#### LESETEXT
▼
Ein unglaublicher Fall erschüttert London: Duo soll Frauen versklavt haben.
Es war ein ganz normales Haus im Londoner Süden, in einer ganz normalen Straße. Die Nachbarn wussten von nichts. Aber hinter seinen Mauern im Stadtteil Lambeth hat sich in den vergangenen Jahrzehnten offenbar eine menschliche Tragödie unbeschreiblichen Ausmaßes abgespielt. Drei Frauen - eine Malaysierin (69), eine Irin (57) und eine Britin (30) - sollen von ihren Peinigern als Sklavinnen gehalten worden sein - mehr als 30 Jahre lang.
Die Behörden schritten am Donnerstag im Morgengrauen ein. "Sie sind in der Obhut einer Organisation, die sich mit tief traumatisierten Menschen auskennt", sagte Kevin Hyland von Scotland Yard. "Etwas von diesem Ausmaß haben wir bisher nicht gesehen."
Zwei Verdächtige - ein Mann und eine Frau, beide 67 Jahre alt - wurden verhaftet. Es handelt sich um die Eigentümer des Hauses. Sie werden derzeit verhört. Motiv und Herkunft der beiden Verdächtigen liegen noch im Dunkeln.
▲
#### BEREITGESTELLTE DATEN
▼
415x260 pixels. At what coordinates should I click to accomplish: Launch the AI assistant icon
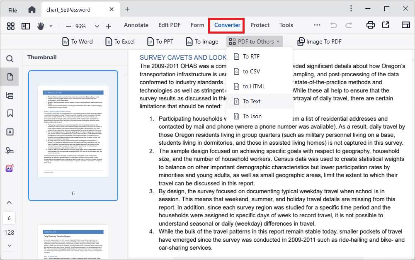(x=10, y=168)
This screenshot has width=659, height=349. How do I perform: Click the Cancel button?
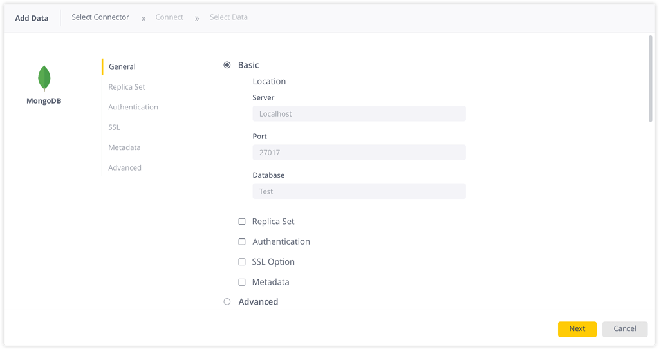624,329
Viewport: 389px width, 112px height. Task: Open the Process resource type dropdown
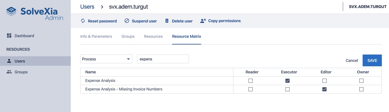106,59
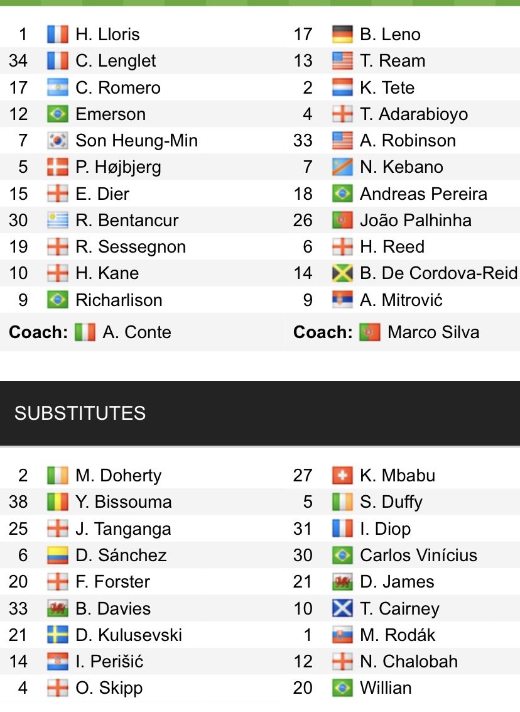Click the German flag next to B. Leno
The width and height of the screenshot is (520, 712).
click(x=342, y=34)

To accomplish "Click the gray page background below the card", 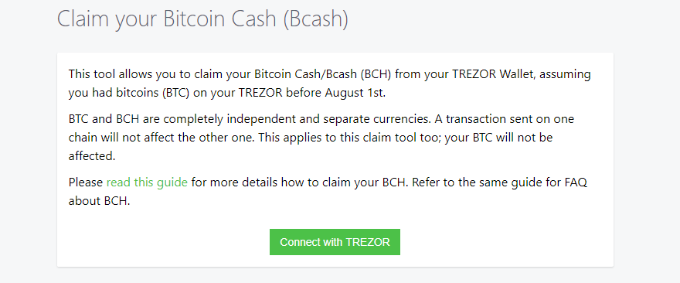I will (x=335, y=275).
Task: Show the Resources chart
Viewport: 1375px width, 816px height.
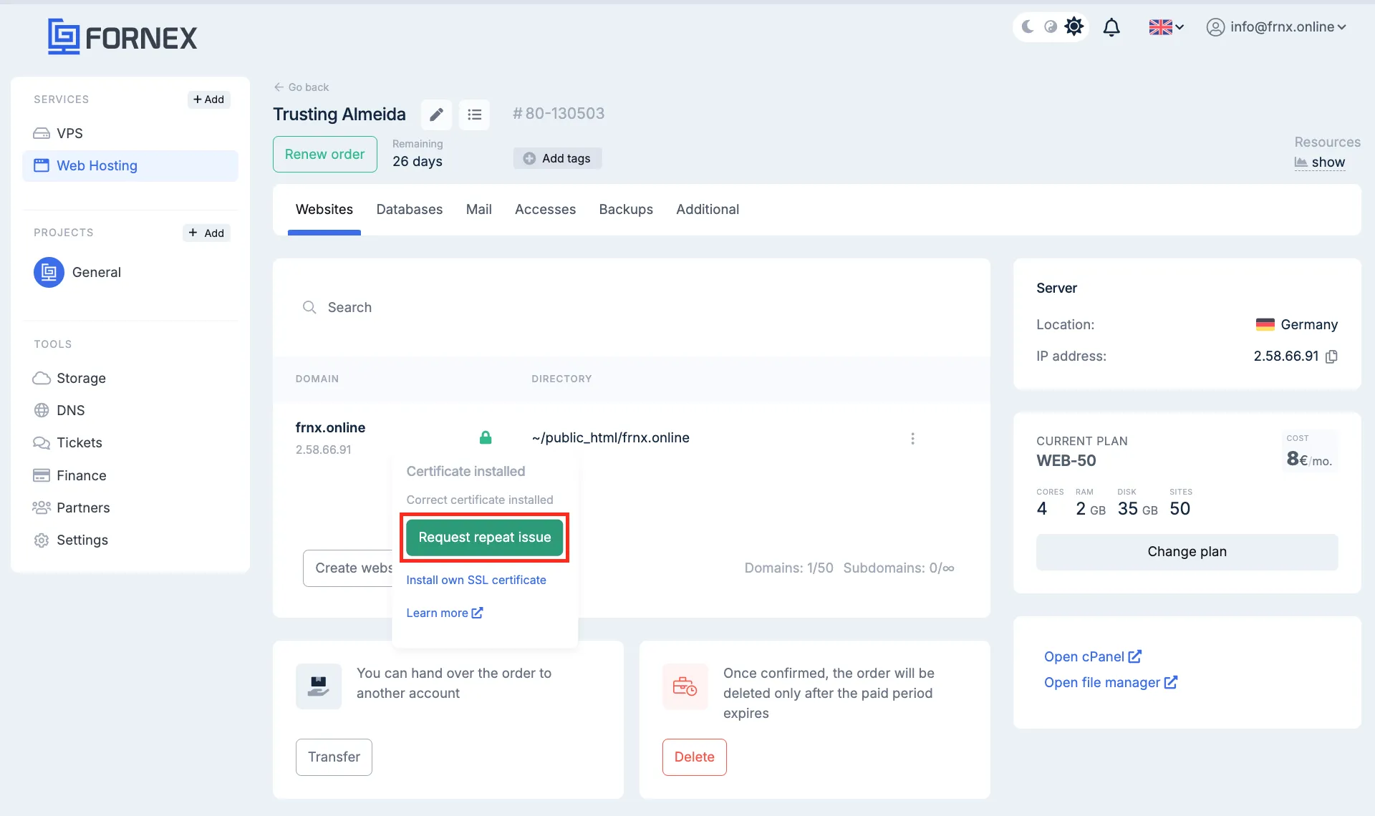Action: click(x=1320, y=162)
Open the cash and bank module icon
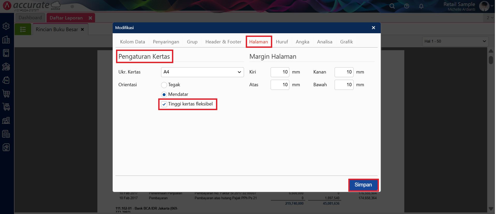The image size is (497, 214). pos(6,67)

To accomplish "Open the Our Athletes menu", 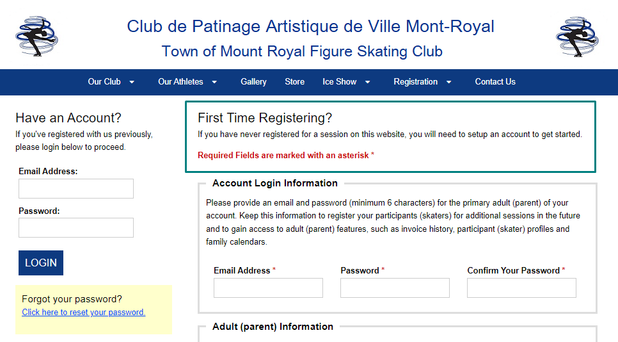I will pos(180,81).
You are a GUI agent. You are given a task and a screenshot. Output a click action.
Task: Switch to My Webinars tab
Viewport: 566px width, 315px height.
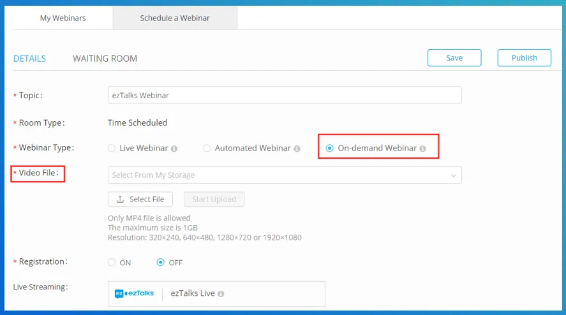63,18
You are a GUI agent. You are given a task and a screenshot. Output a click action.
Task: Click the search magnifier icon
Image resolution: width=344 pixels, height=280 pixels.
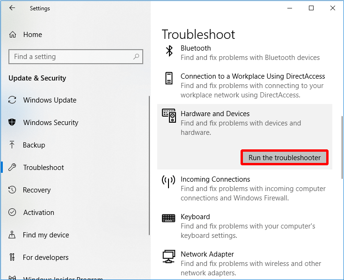tap(136, 57)
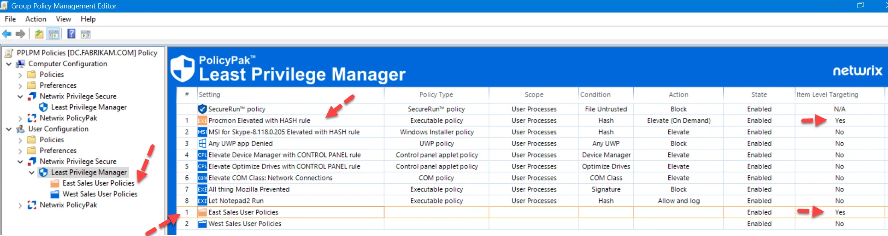
Task: Expand Netwrix PolicyPak under User Configuration
Action: tap(20, 205)
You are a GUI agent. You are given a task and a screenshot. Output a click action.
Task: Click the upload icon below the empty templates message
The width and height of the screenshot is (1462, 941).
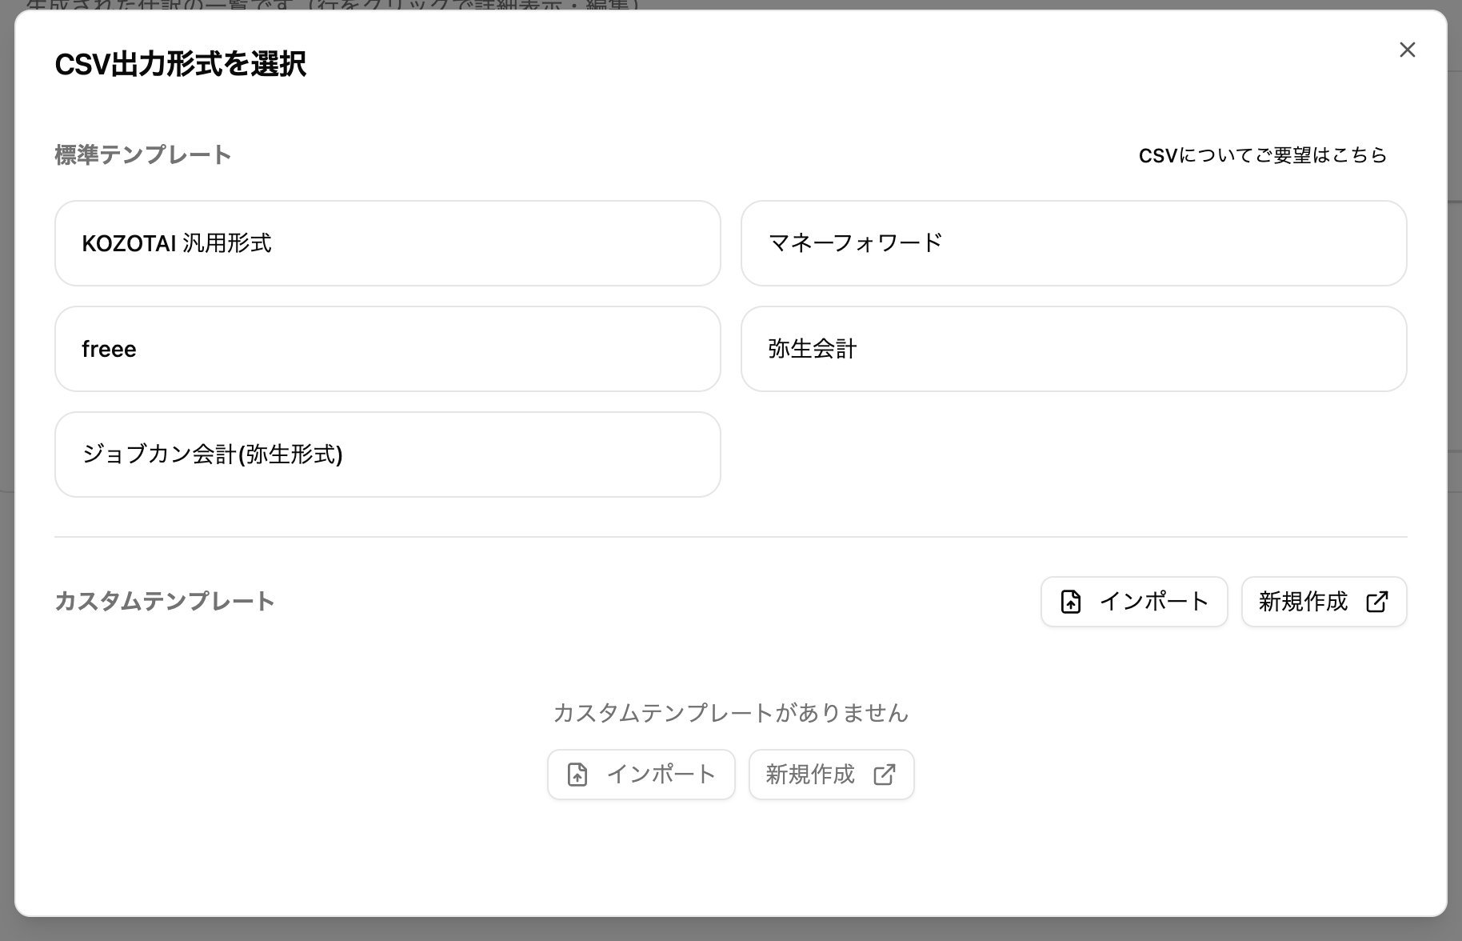click(577, 775)
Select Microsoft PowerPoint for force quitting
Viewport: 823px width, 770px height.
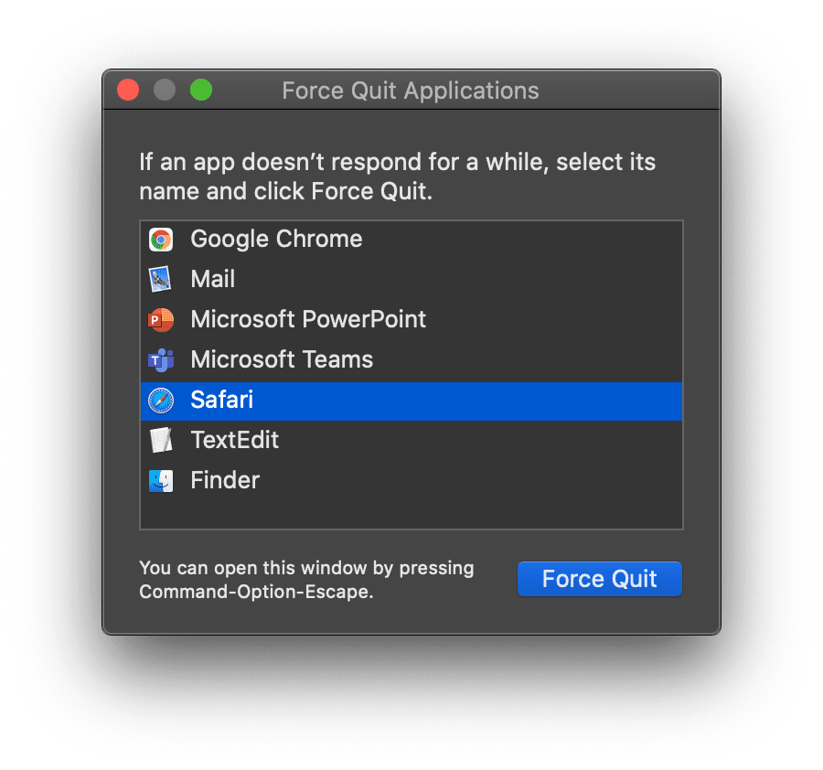pos(307,319)
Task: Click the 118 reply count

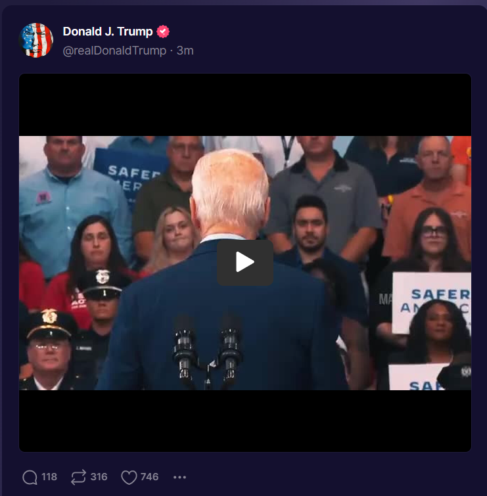Action: (x=49, y=477)
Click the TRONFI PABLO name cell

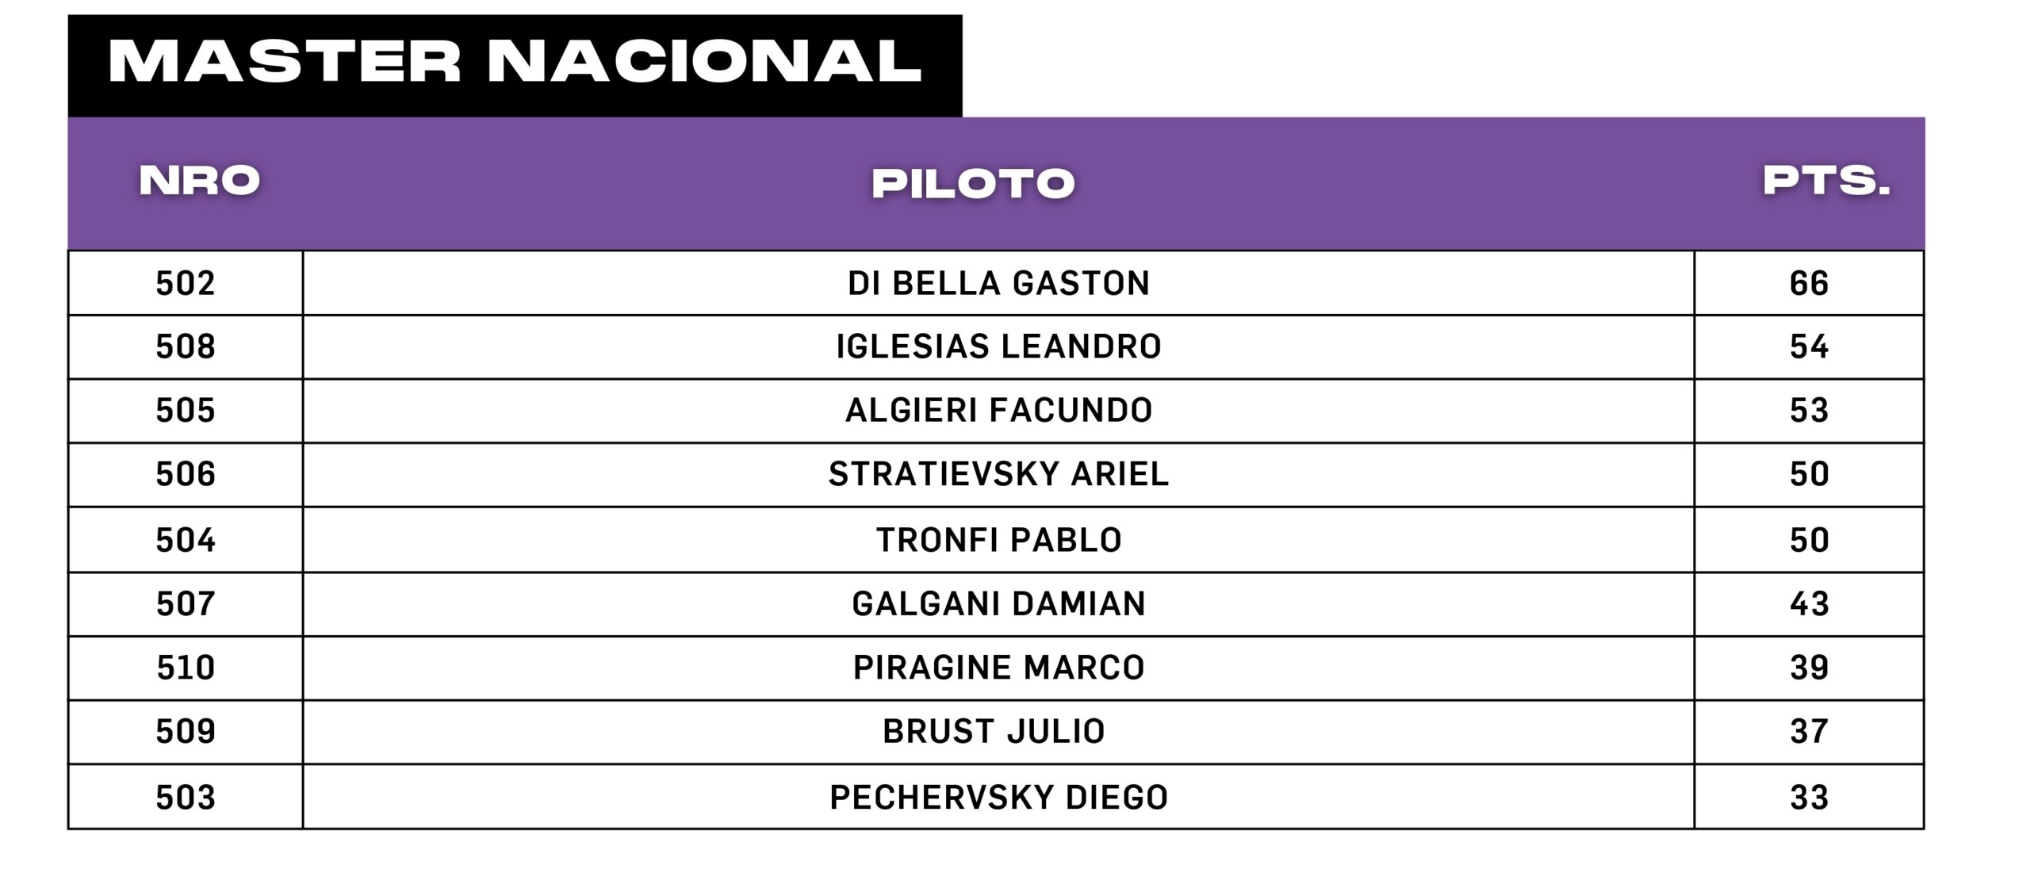point(998,540)
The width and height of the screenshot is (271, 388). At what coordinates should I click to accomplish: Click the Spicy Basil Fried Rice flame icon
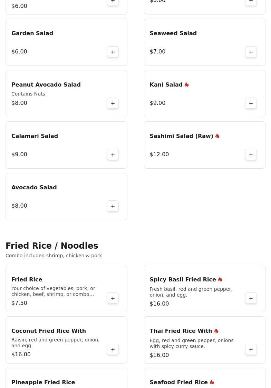[220, 279]
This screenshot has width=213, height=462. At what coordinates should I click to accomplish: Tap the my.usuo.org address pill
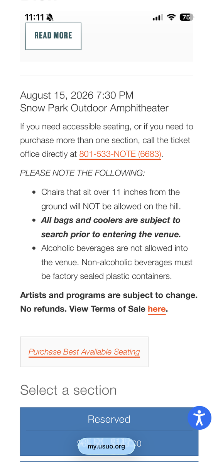point(107,447)
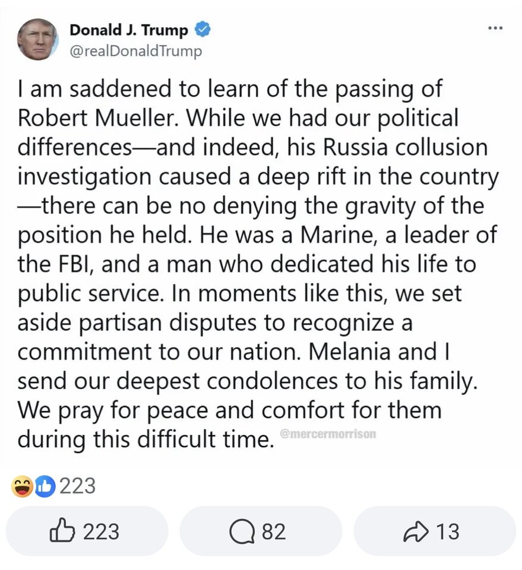Click the blue thumbs-up reaction icon
This screenshot has height=570, width=522.
[43, 486]
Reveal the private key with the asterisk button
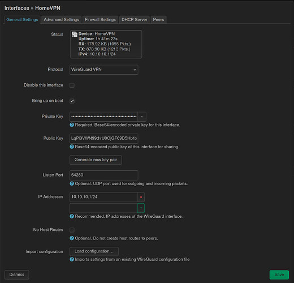Image resolution: width=294 pixels, height=283 pixels. [142, 117]
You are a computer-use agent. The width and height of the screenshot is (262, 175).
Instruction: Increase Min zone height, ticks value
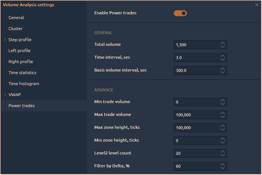click(x=223, y=139)
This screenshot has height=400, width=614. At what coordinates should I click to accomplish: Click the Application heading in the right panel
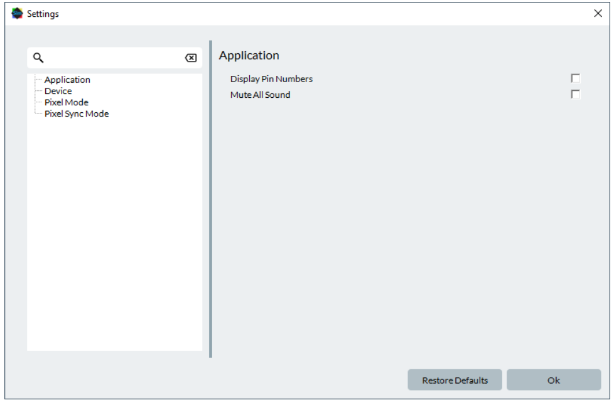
▲
#### ARBEITSAUFTRÄGE
[1] Kannst du aus dem Artikel über den Fall in Lambeth alles von „Ein unglaublicher Fall“ bis hinunter zu „30 Jahre lang.“ wortgetreu abschreiben?
[2] Wie könnte der Artikel über den Fall in Lambeth nach seinem letzten Satz weitergehen? Führe ihn von dort aus fort.

#### ANTWORTEN IM ÜBERBLICK
[1]
Ein unglaublicher Fall erschüttert London: Duo soll Frauen versklavt haben.
Es war ein ganz normales Haus im Londoner Süden, in einer ganz normalen Straße. Die Nachbarn wussten von nichts. Aber hinter seinen Mauern im Stadtteil Lambeth hat sich in den vergangenen Jahrzehnten offenbar eine menschliche Tragödie unbeschreiblichen Ausmaßes abgespielt. Drei Frauen - eine Malaysierin (69), eine Irin (57) und eine Britin (30) - sollen von ihren Peinigern als Sklavinnen gehalten worden sein - mehr als 30 Jahre lang.

[2]
Kevin Hyland stellt sich den Fragen der Presse; Foto: EPA
Frauen traumatisiert
Die Frauen sind frei - doch die Zeit in Gefangenschaft hat den Berichten zufolge Spuren hinterlassen. Alle drei sollen sowohl physisch als auch psychisch gezeichnet sein. Zumindest sind sie nun einmal in Sicherheit. Es gehe jetzt darum, dass sie ihr Leben wieder in normale Bahnen lenken, hieß es von der Hilfsorganisation Freedom Charity, die an der Befreiung mitgewirkt hatte.
Fernsehdoku lieferte den Anstoß
Eine Fernsehdokumentation über Zwangsehen war für die drei nach Lage der Dinge der Schlüssel zur Freiheit. Nach der Sendung habe sich die 30-Jährige im Oktober telefonisch an die Hilfsorganisation Freedom Charity gewandt - ein Akt "höchster Tapferkeit", wie Aneeta Prem von der Hilfsorganisation es ausdrückte. "Wir begannen intensive Gespräche mit ihnen. Sie gaben uns Zeitpunkte an, zu denen wir mit ihnen sprechen konnten", sagte Prem. Die Experten planten offenbar minutiös die Befreiung der Frauen.
Der Organisation war es bereits am 25. Oktober gelungen, die drei Frauen aus dem Haus im Londoner Stadtteil Lambeth zu befreien. Doch erst am Donnerstagmorgen wurden die beiden Verdächtigen verhaftet.
30 Jahre ohne Kontakt zur Außenwelt?
Die Frauen seien von den beiden Festgenommenen, die sich als "Familienoberhäupter" präsentierten, völlig eingeschüchtert gewesen, sagte Prem. "Sie hatten den Eindruck, in großer Gefahr zu sein", betonte sie. "Sie waren bei allem, was sie tun konnten, erheblich eingeschränkt."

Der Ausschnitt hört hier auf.